Given records =>
* begin *
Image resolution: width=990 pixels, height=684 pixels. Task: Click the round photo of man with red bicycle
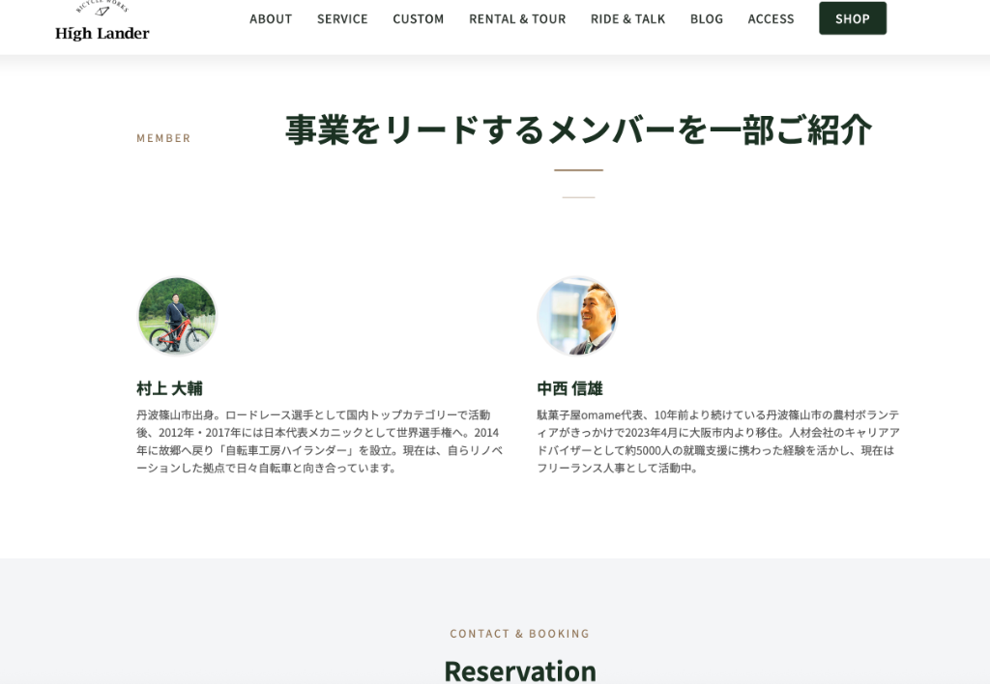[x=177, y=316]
* end *
* begin *
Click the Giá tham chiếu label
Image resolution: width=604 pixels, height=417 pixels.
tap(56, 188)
* end *
* begin *
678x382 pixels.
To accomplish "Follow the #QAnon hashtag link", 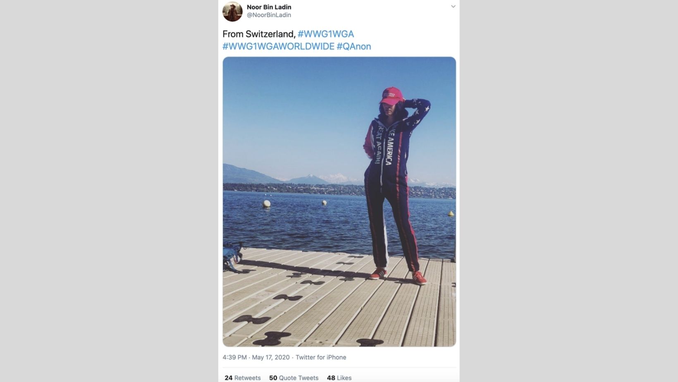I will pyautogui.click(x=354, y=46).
* end *
Exercise directions =>
Reproduce the entries word for word, starting at the line that contains "Image resolution: width=990" and ending at the line that contains "[x=177, y=316]", with both of those lines included. Leave the pictures out of your copy.

Reply =>
Image resolution: width=990 pixels, height=684 pixels. Task: Click the round photo of man with red bicycle
[x=177, y=316]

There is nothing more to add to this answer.